What are the components of SASE architecture?

Core SASE technologies typically include some combination of software-defined wide area networking (SD-WAN) and several security solutions that together are known as the security service edge (SSE).

• Software-defined wide area networking (SD-WAN) virtualizes the management of network connections to route traffic more intelligently and cost-efficiently across a wide area network.
• Secure web gateways (SWGs) filter internet traffic and enforce acceptable use policies to protect against malware, infections and security threats.
• Cloud access security brokers (CASBs) enforce security policies for users connecting to cloud-based resources.
• Firewall-as-a-service (FWaaS) provides firewall protection over the internet, rather than requiring organizations to install physical firewall appliances.
• Zero Trust Network Access (ZTNA) technology adopts a Zero Trust approach when authenticating users for remote access, requiring every user and device to be continuously verified.
   

What’s SASE’s greatest benefit?

SASE improves security and network performance in modern IT environments. Additionally, SASE enables:

• Better user experiences. SASE provides a better user experience by enabling direct connection to cloud resources and by moving security functions closer to users and devices.
• Integrated security. SASE integrates comprehensive technologies to protect against a wide range of internal and external cyber threats.
• Reduced costs. SASE lets organizations avoid a patchwork of expensive point solutions that are hard to manage, maintain and upgrade.
• Improved flexibility. SASE environments can scale quickly to respond to temporary spikes in demand or rapid growth.
• Integrated Zero Trust. SASE accelerates adoption of a Zero Trust framework.
• Easier management. SASE lets administrators manage security and set policies from one location.
   

What’s SASE’s biggest challenge?

Integrating systems and technologies is a major challenge when adopting a SASE framework. To avoid security gaps and to minimize management efforts, network and security solutions must be able to share information and be managed from a single interface. That’s why, when designing SASE environments, many companies avoid adopting a collection of point products in favor of comprehensive solutions that provide all the technologies required and that can manage enterprise network integration.
 

What’s SASE vs.
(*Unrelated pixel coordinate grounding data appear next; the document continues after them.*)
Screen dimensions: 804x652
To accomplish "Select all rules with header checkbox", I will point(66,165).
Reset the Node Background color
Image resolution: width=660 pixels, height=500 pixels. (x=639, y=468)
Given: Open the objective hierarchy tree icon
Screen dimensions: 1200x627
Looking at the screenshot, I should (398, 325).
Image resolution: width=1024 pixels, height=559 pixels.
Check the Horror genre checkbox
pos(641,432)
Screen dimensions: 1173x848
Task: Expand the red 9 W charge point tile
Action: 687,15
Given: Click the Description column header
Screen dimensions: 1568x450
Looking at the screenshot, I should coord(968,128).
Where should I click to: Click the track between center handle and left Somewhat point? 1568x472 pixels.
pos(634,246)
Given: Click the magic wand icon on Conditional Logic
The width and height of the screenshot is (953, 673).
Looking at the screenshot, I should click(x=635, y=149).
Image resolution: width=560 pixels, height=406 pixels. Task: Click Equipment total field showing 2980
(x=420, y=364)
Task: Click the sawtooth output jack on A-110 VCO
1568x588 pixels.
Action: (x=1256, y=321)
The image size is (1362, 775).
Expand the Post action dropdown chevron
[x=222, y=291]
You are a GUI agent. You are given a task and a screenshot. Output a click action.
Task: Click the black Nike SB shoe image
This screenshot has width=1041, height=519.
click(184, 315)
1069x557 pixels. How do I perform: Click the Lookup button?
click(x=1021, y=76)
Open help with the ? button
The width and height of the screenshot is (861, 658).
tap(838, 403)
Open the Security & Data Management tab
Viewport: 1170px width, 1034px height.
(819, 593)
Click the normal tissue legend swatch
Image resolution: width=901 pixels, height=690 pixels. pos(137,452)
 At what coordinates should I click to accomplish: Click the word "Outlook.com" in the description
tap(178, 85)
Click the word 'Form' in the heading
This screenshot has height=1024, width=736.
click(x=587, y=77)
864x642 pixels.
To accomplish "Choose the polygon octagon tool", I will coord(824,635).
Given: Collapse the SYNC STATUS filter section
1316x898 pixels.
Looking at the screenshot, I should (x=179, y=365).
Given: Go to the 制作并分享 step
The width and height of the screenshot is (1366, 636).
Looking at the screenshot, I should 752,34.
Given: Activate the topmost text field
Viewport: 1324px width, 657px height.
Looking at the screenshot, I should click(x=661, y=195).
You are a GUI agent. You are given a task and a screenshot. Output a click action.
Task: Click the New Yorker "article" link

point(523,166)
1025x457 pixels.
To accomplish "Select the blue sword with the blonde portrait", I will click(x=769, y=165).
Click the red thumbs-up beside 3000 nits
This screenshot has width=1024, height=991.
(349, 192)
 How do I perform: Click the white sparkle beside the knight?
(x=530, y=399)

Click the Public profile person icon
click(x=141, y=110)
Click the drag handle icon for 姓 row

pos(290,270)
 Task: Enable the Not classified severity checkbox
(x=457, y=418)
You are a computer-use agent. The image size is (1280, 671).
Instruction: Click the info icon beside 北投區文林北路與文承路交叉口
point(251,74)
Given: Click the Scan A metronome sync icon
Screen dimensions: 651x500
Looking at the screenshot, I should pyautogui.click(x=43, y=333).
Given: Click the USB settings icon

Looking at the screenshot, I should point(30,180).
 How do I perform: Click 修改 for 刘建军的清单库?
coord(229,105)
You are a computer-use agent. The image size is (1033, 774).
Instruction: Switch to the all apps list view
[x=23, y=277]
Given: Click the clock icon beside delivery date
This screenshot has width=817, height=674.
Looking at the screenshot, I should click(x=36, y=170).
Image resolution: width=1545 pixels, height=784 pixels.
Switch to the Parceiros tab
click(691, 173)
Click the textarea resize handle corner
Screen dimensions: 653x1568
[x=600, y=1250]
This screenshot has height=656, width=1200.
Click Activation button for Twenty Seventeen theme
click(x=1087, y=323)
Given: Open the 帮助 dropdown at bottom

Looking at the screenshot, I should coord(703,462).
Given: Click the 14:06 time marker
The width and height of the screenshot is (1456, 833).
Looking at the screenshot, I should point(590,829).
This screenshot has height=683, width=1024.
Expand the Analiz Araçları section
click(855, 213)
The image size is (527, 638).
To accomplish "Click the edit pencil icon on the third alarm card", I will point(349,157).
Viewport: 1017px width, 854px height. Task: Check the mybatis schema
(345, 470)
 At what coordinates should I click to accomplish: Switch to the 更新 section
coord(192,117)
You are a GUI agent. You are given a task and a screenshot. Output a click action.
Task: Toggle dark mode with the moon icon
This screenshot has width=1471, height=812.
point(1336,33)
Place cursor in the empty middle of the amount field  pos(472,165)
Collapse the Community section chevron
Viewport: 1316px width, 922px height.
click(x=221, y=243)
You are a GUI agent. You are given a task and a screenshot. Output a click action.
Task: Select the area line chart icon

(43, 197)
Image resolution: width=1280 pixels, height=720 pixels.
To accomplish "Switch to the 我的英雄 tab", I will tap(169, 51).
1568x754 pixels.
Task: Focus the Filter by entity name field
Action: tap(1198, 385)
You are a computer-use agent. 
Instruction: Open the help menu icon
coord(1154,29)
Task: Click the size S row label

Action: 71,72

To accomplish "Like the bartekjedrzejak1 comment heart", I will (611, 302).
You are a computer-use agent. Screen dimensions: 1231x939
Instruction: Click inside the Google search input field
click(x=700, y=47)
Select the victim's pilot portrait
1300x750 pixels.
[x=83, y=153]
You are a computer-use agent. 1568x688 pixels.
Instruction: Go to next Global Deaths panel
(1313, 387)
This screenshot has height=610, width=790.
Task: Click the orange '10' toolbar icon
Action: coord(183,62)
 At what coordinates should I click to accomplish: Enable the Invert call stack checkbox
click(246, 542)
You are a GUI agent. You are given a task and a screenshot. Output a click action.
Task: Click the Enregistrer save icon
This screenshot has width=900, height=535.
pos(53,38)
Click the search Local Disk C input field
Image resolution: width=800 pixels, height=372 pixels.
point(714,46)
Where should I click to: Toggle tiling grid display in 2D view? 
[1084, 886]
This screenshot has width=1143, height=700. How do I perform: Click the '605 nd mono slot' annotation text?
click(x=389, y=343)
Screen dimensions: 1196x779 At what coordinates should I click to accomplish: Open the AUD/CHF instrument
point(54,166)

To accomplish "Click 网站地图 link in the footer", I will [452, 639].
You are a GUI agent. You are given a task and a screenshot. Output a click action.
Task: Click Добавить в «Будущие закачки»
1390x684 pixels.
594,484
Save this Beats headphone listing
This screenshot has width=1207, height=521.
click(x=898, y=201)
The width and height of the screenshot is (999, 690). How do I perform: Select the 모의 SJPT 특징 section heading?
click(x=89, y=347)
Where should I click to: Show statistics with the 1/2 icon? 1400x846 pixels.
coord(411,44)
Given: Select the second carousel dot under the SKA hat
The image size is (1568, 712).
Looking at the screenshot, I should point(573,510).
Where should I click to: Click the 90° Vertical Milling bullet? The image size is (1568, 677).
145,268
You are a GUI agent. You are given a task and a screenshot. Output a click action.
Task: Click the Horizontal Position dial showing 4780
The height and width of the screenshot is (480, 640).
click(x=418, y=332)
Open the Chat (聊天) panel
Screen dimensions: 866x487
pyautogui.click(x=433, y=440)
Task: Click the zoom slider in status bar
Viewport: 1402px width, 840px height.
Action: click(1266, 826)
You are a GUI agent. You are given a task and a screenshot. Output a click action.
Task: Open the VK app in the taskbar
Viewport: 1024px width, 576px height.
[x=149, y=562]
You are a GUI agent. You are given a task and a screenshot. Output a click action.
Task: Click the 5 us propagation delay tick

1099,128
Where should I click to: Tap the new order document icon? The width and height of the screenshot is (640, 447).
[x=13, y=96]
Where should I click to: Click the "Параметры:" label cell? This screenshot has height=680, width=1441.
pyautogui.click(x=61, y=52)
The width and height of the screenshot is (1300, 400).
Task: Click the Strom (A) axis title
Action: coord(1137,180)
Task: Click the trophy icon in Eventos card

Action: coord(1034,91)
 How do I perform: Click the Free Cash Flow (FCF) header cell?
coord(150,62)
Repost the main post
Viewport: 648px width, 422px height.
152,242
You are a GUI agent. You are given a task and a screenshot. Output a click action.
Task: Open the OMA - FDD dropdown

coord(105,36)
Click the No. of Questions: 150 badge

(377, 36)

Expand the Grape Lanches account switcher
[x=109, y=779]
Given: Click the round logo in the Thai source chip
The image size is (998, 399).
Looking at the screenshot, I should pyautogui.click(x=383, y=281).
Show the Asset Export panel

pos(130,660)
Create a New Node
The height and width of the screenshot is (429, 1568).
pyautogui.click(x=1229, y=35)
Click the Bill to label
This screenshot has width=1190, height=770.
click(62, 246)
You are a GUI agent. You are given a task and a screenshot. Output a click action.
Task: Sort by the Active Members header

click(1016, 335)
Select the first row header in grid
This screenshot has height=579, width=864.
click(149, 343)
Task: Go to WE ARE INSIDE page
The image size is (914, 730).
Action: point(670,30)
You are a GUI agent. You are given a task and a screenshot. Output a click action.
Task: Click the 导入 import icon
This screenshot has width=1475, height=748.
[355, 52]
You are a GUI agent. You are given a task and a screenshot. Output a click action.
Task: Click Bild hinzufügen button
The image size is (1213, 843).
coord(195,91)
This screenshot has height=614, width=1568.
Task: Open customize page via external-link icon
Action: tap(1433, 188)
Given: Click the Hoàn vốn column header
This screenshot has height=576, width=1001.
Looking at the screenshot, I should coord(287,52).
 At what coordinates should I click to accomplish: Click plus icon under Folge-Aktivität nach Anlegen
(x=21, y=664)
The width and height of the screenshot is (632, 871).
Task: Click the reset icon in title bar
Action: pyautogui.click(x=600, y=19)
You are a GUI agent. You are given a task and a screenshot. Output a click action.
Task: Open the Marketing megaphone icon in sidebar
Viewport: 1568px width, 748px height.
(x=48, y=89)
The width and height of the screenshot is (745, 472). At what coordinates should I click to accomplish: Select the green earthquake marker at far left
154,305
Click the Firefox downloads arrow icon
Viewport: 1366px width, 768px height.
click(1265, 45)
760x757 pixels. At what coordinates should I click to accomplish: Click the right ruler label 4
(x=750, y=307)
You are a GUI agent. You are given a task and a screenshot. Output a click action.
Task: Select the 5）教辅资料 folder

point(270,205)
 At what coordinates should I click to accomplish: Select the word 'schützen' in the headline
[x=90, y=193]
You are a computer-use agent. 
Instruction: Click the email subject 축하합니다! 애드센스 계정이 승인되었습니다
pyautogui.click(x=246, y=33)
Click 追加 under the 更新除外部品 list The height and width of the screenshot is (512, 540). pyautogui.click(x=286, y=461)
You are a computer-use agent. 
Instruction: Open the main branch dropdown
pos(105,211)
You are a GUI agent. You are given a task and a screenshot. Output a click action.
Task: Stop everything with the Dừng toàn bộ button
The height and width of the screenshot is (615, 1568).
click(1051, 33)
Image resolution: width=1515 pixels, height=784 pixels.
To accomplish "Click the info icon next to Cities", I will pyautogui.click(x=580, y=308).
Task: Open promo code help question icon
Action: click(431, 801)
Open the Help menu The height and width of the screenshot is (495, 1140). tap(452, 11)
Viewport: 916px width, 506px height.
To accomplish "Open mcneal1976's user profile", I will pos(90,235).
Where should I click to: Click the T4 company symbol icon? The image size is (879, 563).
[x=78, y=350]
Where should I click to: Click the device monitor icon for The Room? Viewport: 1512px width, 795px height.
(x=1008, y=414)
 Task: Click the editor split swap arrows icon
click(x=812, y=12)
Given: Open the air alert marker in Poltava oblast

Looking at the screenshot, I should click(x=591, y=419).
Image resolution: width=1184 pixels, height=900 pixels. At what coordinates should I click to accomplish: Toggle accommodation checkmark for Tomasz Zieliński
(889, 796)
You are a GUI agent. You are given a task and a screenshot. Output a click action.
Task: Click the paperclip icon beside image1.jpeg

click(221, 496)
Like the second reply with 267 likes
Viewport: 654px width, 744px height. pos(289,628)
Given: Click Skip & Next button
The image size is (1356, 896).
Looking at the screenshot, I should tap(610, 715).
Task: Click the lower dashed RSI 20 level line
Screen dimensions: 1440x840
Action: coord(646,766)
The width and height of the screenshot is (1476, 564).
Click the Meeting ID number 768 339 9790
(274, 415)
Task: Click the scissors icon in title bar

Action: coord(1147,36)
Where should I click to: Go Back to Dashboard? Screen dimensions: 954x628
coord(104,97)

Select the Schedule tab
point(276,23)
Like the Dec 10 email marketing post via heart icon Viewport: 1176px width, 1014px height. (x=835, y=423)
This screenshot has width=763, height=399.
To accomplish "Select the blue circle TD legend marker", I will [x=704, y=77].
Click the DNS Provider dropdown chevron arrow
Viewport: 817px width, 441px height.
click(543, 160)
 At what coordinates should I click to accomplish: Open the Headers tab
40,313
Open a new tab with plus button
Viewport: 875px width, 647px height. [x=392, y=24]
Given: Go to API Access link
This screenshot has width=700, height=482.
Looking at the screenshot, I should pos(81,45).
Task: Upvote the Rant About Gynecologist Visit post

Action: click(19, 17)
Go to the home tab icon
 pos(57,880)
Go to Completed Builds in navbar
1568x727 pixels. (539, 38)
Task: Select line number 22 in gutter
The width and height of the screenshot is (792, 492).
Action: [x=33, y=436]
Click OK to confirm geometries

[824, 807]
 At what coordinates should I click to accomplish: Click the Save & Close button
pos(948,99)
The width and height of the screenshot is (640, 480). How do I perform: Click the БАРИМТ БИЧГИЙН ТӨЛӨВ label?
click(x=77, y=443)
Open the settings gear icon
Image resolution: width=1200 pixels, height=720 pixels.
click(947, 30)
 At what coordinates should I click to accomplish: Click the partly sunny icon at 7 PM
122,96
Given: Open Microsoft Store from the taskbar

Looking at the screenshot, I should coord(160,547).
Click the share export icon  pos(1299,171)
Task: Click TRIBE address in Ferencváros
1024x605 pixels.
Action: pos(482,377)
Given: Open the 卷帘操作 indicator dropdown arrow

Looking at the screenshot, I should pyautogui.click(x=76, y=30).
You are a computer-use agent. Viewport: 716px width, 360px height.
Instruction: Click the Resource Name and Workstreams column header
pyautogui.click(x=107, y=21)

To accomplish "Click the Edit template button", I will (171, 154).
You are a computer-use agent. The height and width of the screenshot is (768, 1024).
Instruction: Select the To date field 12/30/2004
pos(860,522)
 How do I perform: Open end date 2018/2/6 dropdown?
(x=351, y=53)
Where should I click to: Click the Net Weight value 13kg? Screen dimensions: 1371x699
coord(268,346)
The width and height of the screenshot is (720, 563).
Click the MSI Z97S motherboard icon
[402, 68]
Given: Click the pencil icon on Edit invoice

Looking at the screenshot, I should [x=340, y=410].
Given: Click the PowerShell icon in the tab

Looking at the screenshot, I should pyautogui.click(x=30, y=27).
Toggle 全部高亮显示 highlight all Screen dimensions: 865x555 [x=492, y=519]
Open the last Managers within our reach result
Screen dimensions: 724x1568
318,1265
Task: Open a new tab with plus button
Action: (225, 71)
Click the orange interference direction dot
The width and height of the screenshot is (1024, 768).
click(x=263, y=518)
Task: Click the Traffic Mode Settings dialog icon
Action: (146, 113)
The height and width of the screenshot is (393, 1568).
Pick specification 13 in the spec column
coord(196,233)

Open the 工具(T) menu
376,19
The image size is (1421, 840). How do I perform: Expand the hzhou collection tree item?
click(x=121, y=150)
SSE?

Gartner coined the term “security service edge” or SSE to refer to the network security services that are part of a SASE environment, including ZTNA, SWG, CASB and FWaaS. Collectively, these technologies allow organizations to deliver cloud-based security functions wherever users and devices need them.
 

What’s SASE vs. SD-WAN?

Software-defined wide-area network (SD-WAN) is a core element of SASE. SD-WAN benefits organizations by providing an easier, safer, and less expensive way to connect multiple locations in a wide area network. SD-WAN uses a variety of low-cost connections to reduce costs and provide efficient routing while making the network simpler to manage.
 

What’s SASE vs. Zero Trust?

Zero Trust and SASE are both frameworks designed to improve security and simplify management of modern IT environments. Rather than extending blanket permissions to users or devices already inside the network, organizations adopting a Zero Trust approach require all users and devices to be constantly authenticated before receiving access to IT resources within a network. Zero Trust prevents attackers who have successfully accessed one part of the network from moving laterally to other areas. While it incorporates Zero Trust, SASE is a broader framework for architecting and securing IT networks.